Y así, poco a poco, procuraba siempre entablar conversaciones, asistir a meetups y rodearme de amigos de todas las nacionalidades. De esa manera fui puliendo lo que ya había aprendido y, al mismo tiempo, incorporando lo que escuchaba de ellos. Un idioma no se aprende únicamente desde lo académico; también es necesario absorber su parte cultural: los dichos, los slangs, las palabras propias de cada región y las expresiones cotidianas de la gente. Y eso solo se consigue socializando y compartiendo con las personas.
Pequeñas cosas
Es importante dejar claro que de las pequeñas acciones se van sumando grandes resultados. Me refiero a cosas tan simples como configurar mi celular en inglés, escuchar radio local e internacional, leer libros, escribir notas sobre cualquier tema, o poner mi computador —y prácticamente todo lo que tocaba— en inglés. Todo formaba parte de mi tarea de aprender de una manera más profunda y seria. No fue fácil: me costó trabajo, me sentí mal muchas veces, me frustré, quise llorar, me sentí agotado y pasé por muchas otras emociones durante mi proceso de aprendizaje. Sin embargo, al final siento que logré lo más importante: comunicarme. No lo hago perfectamente, pero me comunico como se necesita.
Y ese es un consejo muy importante para la vida también: no castigarse por no hacer todo a la perfección. La idea es mantener siempre el ánimo, avanzar paso a paso y esforzarse por ser un poco mejor cada día. Todo gran resultado requiere tiempo; al final, se trata de poner ladrillo sobre ladrillo hasta levantar la pared completa.
En resumen
En resumidas cuentas, la idea central de este post es entender que aprender un idioma no es como conectar una memoria USB al cerebro y descargarlo todo de una vez. Al contrario, se trata de sumergirse en una cultura, adaptarse al entorno y dejar de dar por sentadas las experiencias cotidianas. Cada día puede traer una palabra nueva, una conversación espontánea, una sensación diferente o incluso una comida desconocida. Como en la vida misma, lo esencial es disfrutar del camino y vivir la experiencia.

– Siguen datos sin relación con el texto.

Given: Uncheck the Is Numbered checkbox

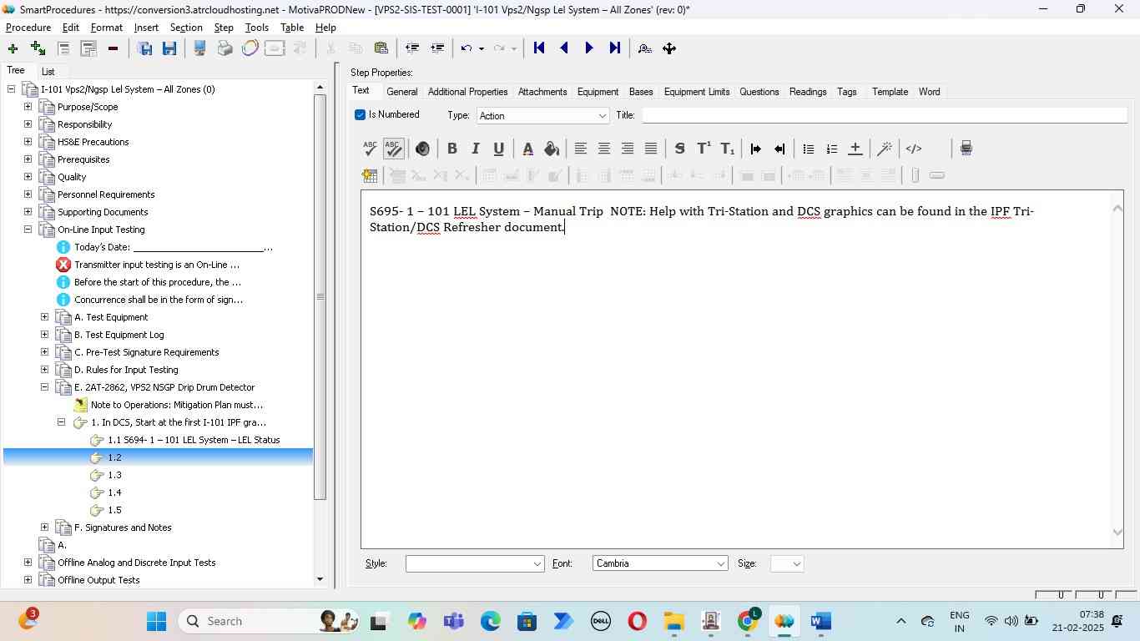Looking at the screenshot, I should coord(361,115).
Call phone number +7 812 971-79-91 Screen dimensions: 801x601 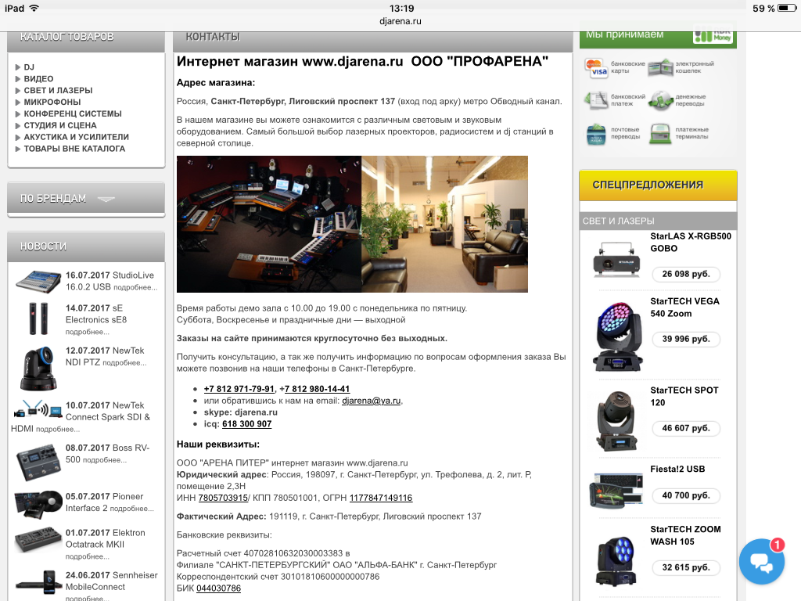pyautogui.click(x=239, y=389)
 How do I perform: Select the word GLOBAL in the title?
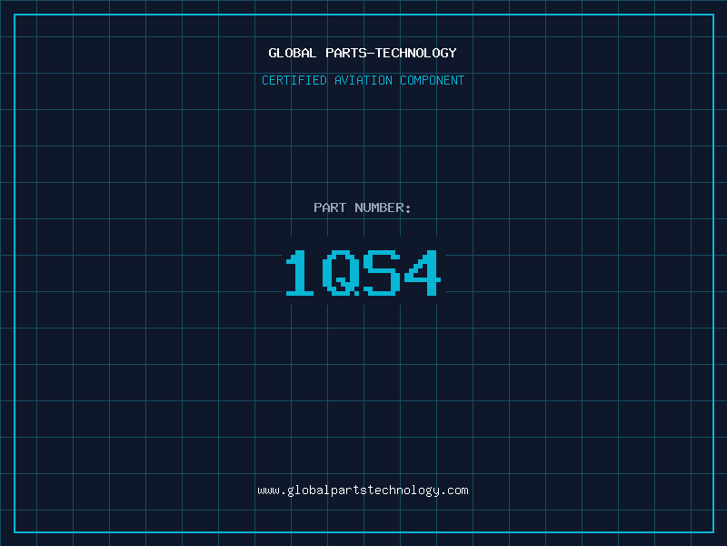(293, 53)

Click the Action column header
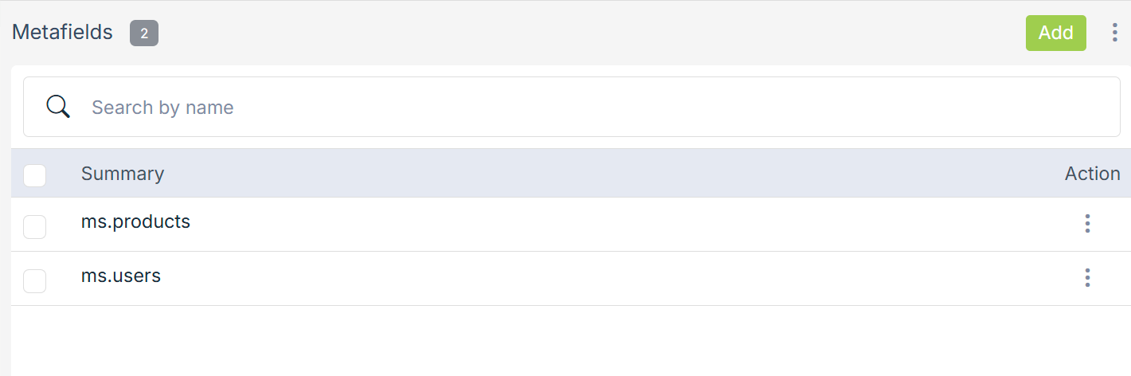coord(1092,174)
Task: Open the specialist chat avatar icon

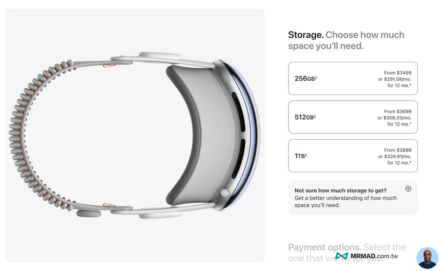Action: pyautogui.click(x=427, y=258)
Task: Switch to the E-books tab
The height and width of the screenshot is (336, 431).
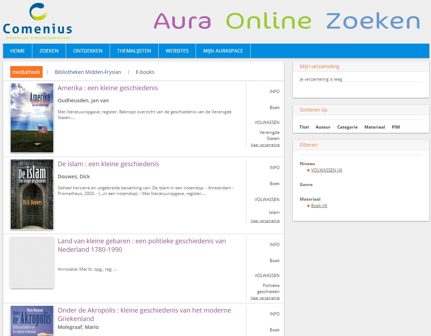Action: click(x=145, y=72)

La neurociencia, según Joe Dispenza, señala que el aprendizaje está profundamente conectado con los sentimientos, las sensaciones y las experiencias. Por eso, es recomendable asociar el estudio de un idioma a vivencias positivas y negativas, de manera que esa nueva información logre mayor permanencia en el cerebro.

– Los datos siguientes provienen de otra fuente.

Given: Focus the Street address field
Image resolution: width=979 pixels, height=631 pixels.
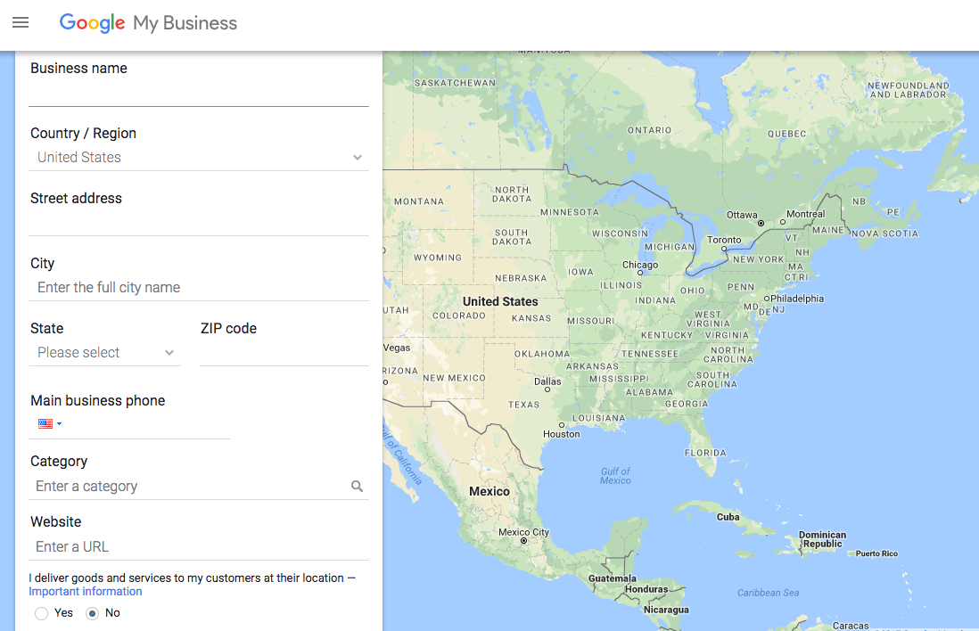Looking at the screenshot, I should coord(198,223).
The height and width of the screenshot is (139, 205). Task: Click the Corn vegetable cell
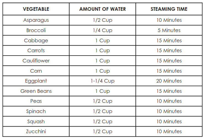tap(36, 71)
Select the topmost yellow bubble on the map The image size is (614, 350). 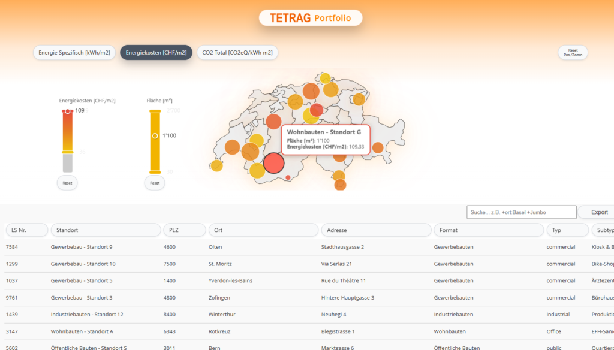[x=325, y=78]
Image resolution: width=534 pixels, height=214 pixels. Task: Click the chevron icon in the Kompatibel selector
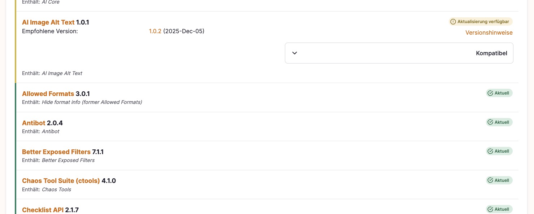[x=295, y=53]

Yo, al igual que muchos, no tengo una disciplina perfecta, pero he descubierto que con dedicación es posible encontrar nuestros propios métodos de aprendizaje. En mi opinión, una pequeña lista de recomendaciones sería:
- Usar el idioma diariamente.
- Aprender poco a poco, sin castigarse.
- Exigirse en escenarios reales que aporten valor.
- Salir de la zona de confort y adaptarse a nuevas experiencias.
- Reconocer que los sentimientos y la cultura son inseparables del idioma.
- Entender que aprender un idioma también implica transformarse y conocerse más a fondo.
- Prepararse para aceptar que los errores son parte natural del proceso de aprendizaje… y de la vida.